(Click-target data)
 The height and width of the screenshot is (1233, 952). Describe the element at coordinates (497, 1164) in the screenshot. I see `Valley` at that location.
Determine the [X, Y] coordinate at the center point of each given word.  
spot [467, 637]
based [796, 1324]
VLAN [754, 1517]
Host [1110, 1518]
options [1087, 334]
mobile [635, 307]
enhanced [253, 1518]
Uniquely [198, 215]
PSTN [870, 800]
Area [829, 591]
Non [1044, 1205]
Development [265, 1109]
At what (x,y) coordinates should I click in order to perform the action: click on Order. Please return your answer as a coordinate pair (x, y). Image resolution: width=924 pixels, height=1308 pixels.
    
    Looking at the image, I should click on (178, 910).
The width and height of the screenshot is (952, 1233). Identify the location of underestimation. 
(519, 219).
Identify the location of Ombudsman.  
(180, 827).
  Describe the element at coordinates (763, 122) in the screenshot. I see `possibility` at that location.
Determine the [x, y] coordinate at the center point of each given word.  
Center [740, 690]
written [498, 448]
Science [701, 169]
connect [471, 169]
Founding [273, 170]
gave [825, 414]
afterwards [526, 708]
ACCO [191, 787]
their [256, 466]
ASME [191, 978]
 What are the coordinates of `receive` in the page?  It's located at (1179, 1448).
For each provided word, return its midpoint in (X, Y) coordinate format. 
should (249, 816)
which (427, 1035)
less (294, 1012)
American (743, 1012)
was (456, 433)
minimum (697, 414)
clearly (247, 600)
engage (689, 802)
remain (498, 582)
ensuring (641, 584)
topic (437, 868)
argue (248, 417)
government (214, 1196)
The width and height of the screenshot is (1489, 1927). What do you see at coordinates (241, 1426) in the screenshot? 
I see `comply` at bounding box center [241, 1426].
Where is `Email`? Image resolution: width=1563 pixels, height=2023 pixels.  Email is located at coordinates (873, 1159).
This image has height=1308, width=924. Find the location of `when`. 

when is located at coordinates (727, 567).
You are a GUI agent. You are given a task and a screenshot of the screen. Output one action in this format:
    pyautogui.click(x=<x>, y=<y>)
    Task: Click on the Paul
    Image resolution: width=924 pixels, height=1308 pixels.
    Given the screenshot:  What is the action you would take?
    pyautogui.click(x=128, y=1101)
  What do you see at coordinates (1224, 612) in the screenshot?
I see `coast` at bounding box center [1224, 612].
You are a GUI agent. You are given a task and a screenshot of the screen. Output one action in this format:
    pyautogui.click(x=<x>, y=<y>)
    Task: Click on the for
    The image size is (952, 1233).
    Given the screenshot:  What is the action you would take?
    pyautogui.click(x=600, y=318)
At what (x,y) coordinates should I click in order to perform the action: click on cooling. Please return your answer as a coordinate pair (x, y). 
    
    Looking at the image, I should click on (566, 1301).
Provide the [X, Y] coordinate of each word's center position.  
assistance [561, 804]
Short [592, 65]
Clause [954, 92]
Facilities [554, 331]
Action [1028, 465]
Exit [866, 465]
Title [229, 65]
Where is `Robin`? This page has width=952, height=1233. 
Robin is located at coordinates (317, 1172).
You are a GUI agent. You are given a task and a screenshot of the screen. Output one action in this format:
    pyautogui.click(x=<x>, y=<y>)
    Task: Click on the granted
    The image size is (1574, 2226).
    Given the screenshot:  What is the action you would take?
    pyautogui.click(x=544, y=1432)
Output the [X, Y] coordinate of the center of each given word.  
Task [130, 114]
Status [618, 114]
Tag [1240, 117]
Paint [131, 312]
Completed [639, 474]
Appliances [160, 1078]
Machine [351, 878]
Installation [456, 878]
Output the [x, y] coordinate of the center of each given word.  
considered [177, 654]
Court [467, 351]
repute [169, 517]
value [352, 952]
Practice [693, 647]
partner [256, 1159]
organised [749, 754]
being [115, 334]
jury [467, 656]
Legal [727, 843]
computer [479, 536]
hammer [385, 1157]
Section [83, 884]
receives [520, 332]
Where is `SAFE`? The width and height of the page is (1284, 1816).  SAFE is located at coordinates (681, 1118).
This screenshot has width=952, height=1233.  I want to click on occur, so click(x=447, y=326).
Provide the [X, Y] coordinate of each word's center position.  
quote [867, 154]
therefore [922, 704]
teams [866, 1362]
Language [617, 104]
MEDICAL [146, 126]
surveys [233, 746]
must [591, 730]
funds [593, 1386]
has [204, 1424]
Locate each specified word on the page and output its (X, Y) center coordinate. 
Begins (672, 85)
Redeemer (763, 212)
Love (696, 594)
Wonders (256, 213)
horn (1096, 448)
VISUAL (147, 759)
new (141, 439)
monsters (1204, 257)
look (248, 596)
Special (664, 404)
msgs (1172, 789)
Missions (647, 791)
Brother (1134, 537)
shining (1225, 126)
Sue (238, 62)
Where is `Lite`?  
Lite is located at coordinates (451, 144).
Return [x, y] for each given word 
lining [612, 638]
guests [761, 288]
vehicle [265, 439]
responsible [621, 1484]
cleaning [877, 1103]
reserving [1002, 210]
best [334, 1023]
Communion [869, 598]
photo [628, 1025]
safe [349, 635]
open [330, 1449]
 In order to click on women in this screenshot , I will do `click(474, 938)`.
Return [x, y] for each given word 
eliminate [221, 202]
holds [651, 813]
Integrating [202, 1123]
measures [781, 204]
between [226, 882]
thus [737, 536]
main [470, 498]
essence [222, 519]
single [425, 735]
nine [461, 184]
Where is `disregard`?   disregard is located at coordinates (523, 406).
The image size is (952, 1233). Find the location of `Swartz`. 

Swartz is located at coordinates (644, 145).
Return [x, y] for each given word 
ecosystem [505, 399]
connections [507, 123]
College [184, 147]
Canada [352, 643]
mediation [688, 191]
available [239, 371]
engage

What you should do: Duplicate the lines above verbatim, starting at the line that contains "Facilities [554, 331]" and ending at the line that contains "Legal [727, 843]", both included.

Answer to this task:
Facilities [554, 331]
Action [1028, 465]
Exit [866, 465]
Title [229, 65]
Where is `Robin`? This page has width=952, height=1233. 
Robin is located at coordinates (317, 1172).
You are a GUI agent. You are given a task and a screenshot of the screen. Output one action in this format:
    pyautogui.click(x=<x>, y=<y>)
    Task: Click on the granted
    The image size is (1574, 2226).
    Given the screenshot:  What is the action you would take?
    pyautogui.click(x=544, y=1432)
Output the [X, Y] coordinate of the center of each given word.  
Task [130, 114]
Status [618, 114]
Tag [1240, 117]
Paint [131, 312]
Completed [639, 474]
Appliances [160, 1078]
Machine [351, 878]
Installation [456, 878]
Output the [x, y] coordinate of the center of each given word.  
considered [177, 654]
Court [467, 351]
repute [169, 517]
value [352, 952]
Practice [693, 647]
partner [256, 1159]
organised [749, 754]
being [115, 334]
jury [467, 656]
Legal [727, 843]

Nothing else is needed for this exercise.